- _Your objective_
Copy out the lines from the one containing "The width and height of the screenshot is (1050, 1148)." through the one containing "Action: [325, 861]", inclusive, swapping "legend series" for "chart series" and leaving everything else unchanged.

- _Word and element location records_
* * * *
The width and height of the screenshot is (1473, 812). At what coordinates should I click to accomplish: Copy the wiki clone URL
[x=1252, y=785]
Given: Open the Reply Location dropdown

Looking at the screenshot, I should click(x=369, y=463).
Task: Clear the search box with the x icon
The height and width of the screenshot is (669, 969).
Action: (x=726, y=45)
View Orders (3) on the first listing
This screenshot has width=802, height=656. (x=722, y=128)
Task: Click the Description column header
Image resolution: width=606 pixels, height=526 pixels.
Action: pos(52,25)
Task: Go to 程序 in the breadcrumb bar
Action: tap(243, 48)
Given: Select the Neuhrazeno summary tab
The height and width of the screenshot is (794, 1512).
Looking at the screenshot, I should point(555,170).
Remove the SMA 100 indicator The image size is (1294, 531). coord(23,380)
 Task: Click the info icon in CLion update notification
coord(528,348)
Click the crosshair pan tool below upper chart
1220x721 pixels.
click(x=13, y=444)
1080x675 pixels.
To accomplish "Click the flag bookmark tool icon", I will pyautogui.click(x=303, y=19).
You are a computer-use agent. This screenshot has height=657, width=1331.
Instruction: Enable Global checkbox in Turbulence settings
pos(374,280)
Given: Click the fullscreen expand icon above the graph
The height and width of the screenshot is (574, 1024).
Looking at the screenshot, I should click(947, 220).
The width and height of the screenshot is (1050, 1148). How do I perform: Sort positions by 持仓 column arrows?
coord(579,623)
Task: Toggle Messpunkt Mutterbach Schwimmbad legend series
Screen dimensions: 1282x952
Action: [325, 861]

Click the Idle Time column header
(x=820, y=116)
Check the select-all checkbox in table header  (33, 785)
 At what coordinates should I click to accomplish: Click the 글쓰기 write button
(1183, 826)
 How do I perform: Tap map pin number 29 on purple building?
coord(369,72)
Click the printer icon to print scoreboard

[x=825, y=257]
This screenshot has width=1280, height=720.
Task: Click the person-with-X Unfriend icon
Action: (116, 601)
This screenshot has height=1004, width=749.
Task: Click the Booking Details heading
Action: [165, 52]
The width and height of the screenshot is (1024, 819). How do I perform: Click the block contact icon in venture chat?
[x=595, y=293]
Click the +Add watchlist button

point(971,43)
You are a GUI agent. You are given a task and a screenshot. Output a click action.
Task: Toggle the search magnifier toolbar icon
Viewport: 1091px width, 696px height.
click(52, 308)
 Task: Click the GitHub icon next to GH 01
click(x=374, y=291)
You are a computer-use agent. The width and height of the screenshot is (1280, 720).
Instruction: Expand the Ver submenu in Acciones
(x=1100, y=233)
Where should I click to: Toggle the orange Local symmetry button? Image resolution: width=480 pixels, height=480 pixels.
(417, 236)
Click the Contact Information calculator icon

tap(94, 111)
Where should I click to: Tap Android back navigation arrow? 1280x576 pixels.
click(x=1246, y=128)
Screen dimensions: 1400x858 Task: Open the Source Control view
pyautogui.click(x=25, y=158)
* * * *
- _Reply to the task_
The width and height of the screenshot is (1050, 1148). How do I perform: Sort positions by 持仓 column arrows?
coord(579,623)
Task: Toggle Messpunkt Mutterbach Schwimmbad chart series
Screen dimensions: 1282x952
Action: [325, 861]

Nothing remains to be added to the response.